Después de merodear por el Sur, recaer de nuevo en la capital, tocaba atacar el centro para dirigir mis pasos hacia el norte Colombiano. La ruta iba saliendo a medida que el viaje iba avanzando. Todos los caminos se iban dibujando sobre la marcha sin tener algo fijo, aunque mi objetivo de alcanzar Cartagena de Indias era inalterable.
Villa de Leyva no salía en mis planes. Mis nuevas amistades nacidas desde mi estancia por el Eje Cafetero, ni siquiera habían oído hablar de este pueblo. No lo entiendo muy bien el porqué, pero mi curiosidad pudo más conmigo y dirigí mis objetivos a pernoctar un par de noches en el pequeño pueblo colonial.
¿Cómo ir desde Bogotá?
Desde la central de transportes llamada La Terminal, en el barrio exclusivo de La Salitre, encontramos una de las mejores estaciones de autobuses que hay en latino américa.
Segura, limpia y con un aplastante control policial, nadie pasa desapercibido. Incluso me pidieron el pasaporte para poder comprar un billete. Los jóvenes con sus gorras y capuchas, tan de moda últimamente eran continuamente increpados por los cuerpos del estado a que descubrirán sus rostros para contralar en todo momento quién iba y venía a Bogotá por vía terrestre.
Un billete de unos 25.000 COP, en una compañía al azar, un pequeño autobús nos llevó por unos bellos parajes, no exento de una peligrosa carretera.
Aquí hago un punto y aparte porque merece bien la pena mencionar que Colombia es un país precioso. Puede que los pueblos sean perfectos o que su Caribe esté lleno de rincones mágicos a menudo escondidos al ojo del turista. Que sus montañas, majestuosas y fotogénicas entren de lleno en competencia con los picos andinos más memorables que yo recuerde. Puede que sus selvas sean radicales e inhóspitas, como nos gustan a los más aventureros. Pero siempre he sentido debilidad por recorrer los países por tierra, ya sea en autocar, en coche o en motocicleta.
Mis viajes durante un mes por el país me dejaron sorprendido. Ya fuera donde fuera, las estampas eran tan variadas como impactantes. A menudo cuando la gente es vencida por el ronquido del motor que no para durante horas, yo deseo que el viaje continúe, que la noche no caiga, que el Sol me siga permitiendo observar lo que la gente de allí da por sentado. Atravesar pueblos de dudoso nombre y ver sus vidas durante unos segundos te llenan durante toda una vida…

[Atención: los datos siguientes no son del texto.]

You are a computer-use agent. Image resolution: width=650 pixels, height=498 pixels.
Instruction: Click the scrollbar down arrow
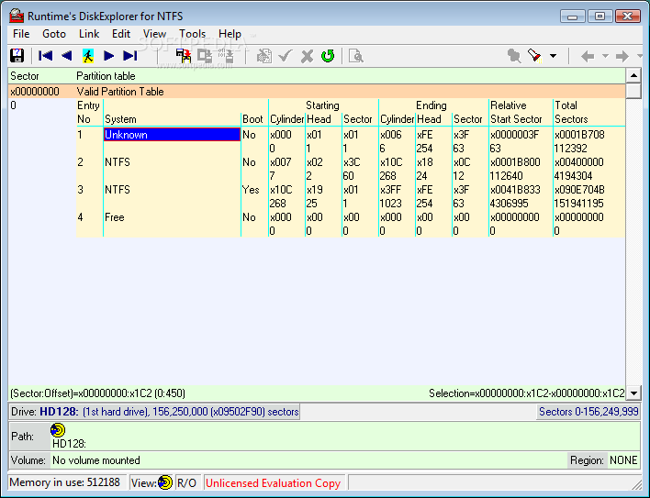click(633, 393)
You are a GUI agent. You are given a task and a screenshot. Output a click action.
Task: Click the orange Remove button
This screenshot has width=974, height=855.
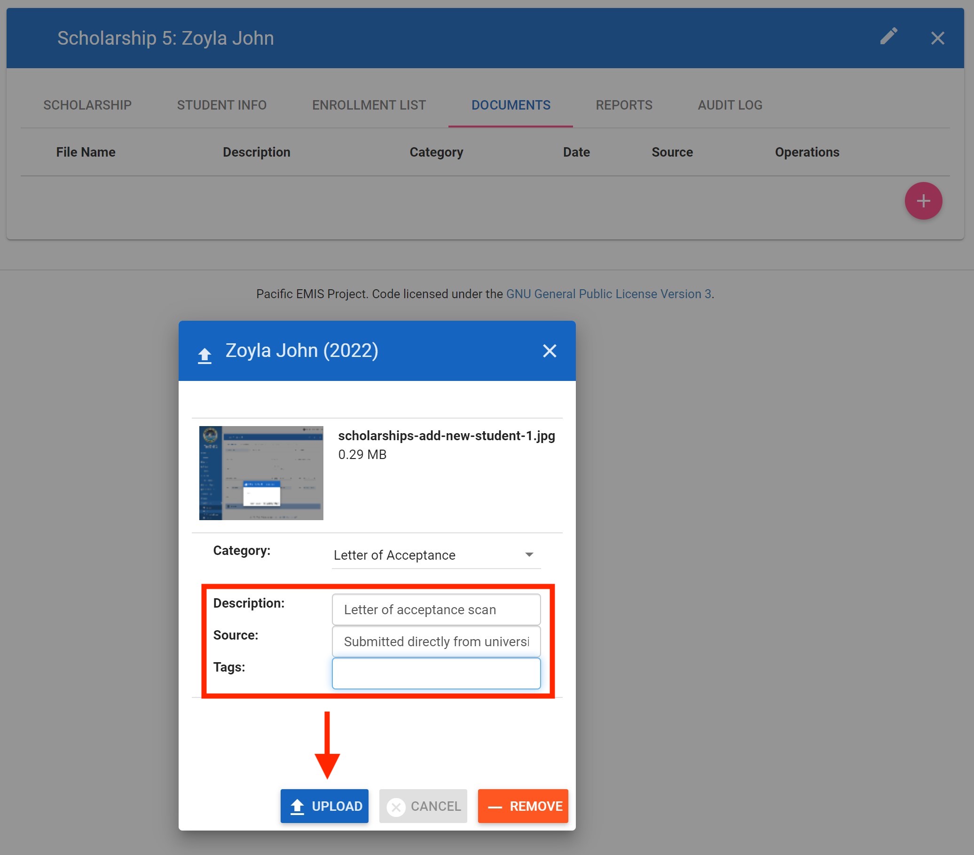(523, 806)
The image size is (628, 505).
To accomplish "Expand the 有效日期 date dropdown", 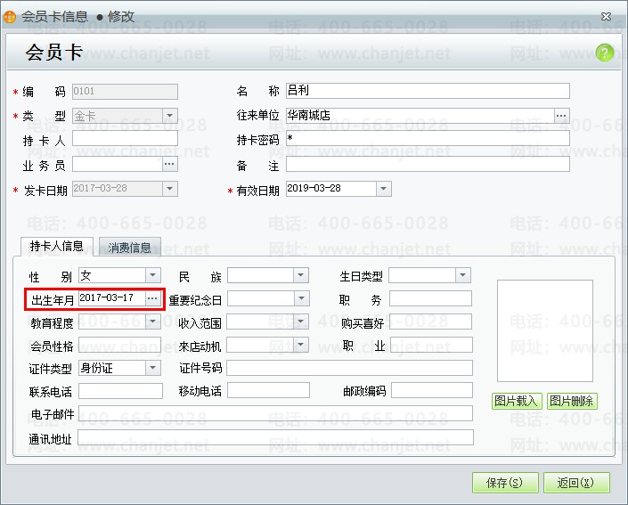I will [x=383, y=189].
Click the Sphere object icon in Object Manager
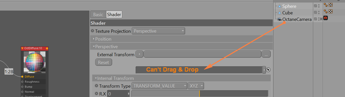The image size is (345, 97). coord(280,6)
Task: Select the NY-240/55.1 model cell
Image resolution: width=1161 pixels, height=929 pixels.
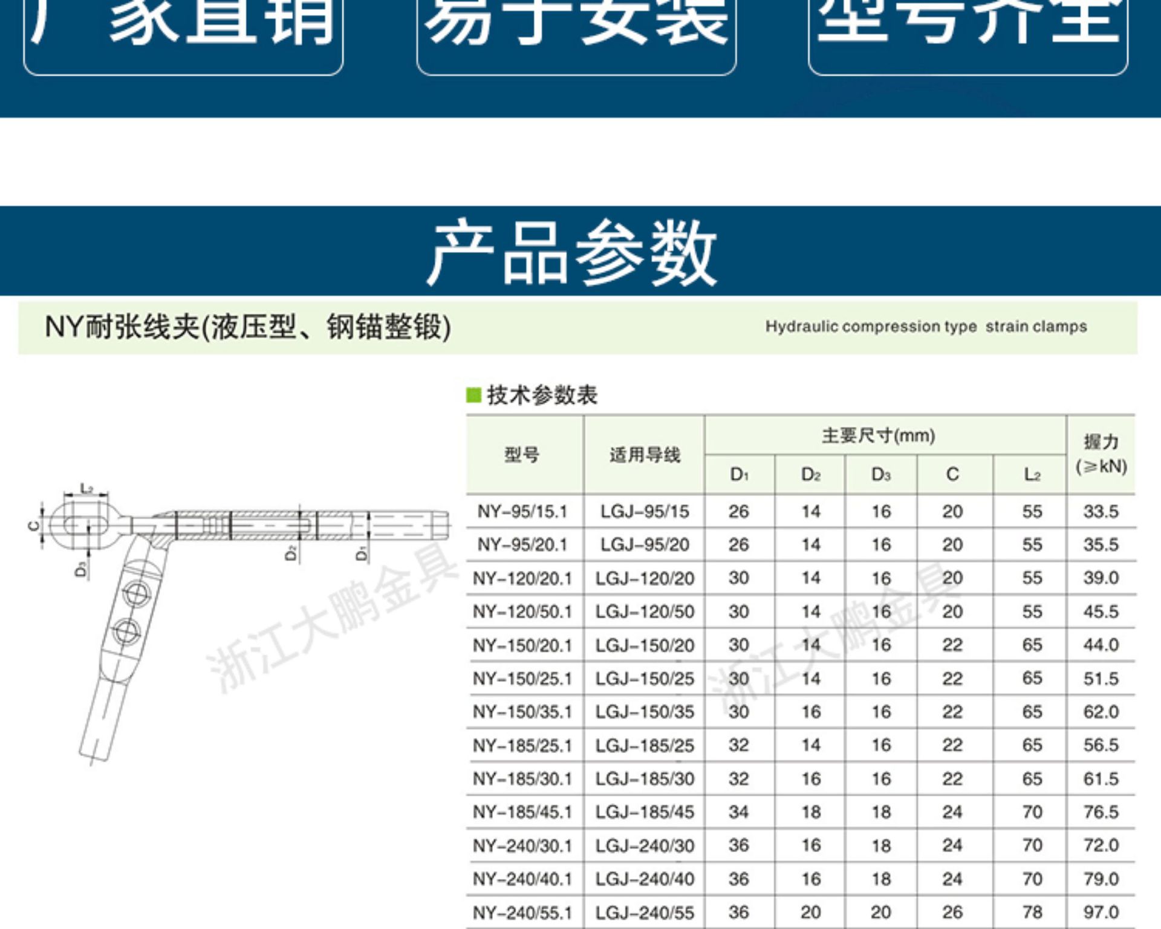Action: click(522, 913)
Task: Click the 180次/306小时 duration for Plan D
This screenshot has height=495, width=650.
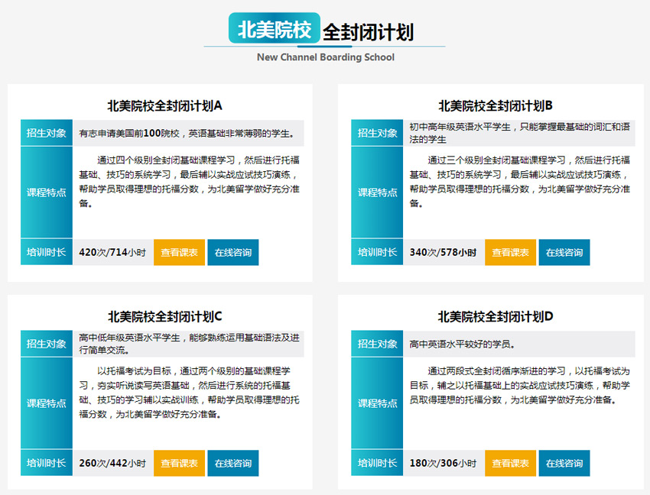Action: pyautogui.click(x=441, y=463)
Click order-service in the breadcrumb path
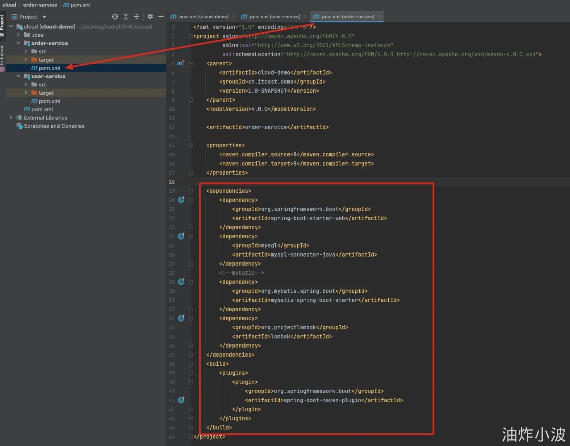 (40, 5)
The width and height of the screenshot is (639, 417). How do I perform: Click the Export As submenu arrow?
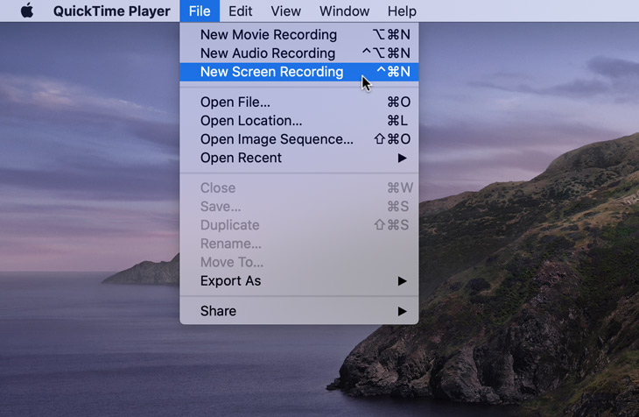tap(402, 281)
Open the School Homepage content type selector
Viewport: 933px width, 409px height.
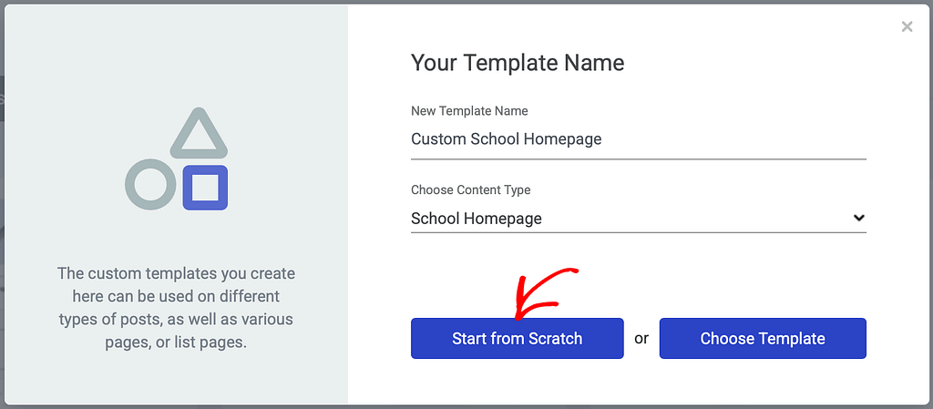(638, 219)
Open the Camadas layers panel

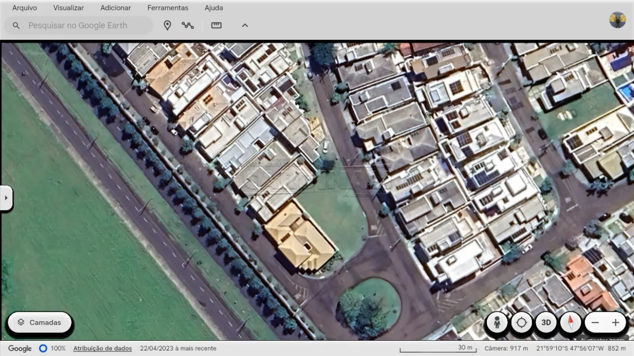coord(40,323)
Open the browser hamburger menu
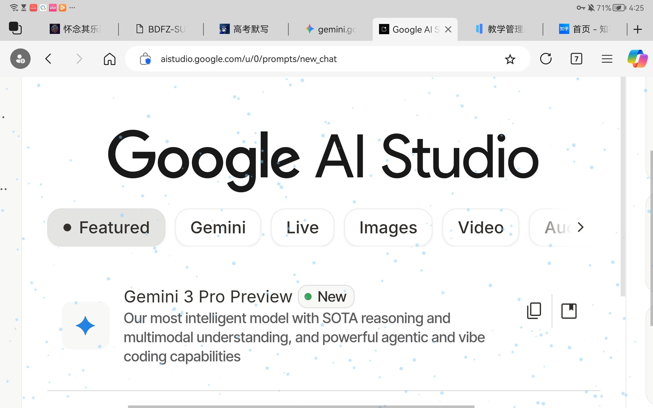653x408 pixels. (x=607, y=59)
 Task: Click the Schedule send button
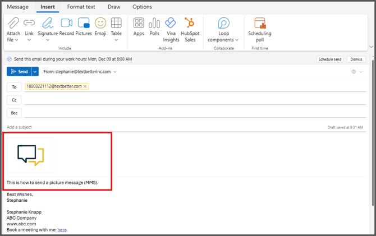click(x=329, y=59)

Pero volvamos a Villa de Leyva y su camino desde Bogotá. Recomiendo con fervor ponerse en la ventanilla derecha, para deleitarnos con un árido paisaje que es roto por suaves montañas que agonizan en profundos valles. Aunque los billetes estén sellados y numerados, podremos ver a medida que vayamos cogiendo los transportes, que los colombianos son muy poco dados a respetar la numeración del asiento.
¿Qué pedir más de Villa de Leyva cuando ni aún hemos llegado?
Mucho. Porque es un pueblo que nada más poner los pies en la bonita estación te da unas buenas vibraciones. Allí todo es diferente a la fría Bogotá. El ambiente, las preciosas casas estilo colonial, inmaculadamente pintadas de blanco, te dan una bienvenida difícil de olvidar.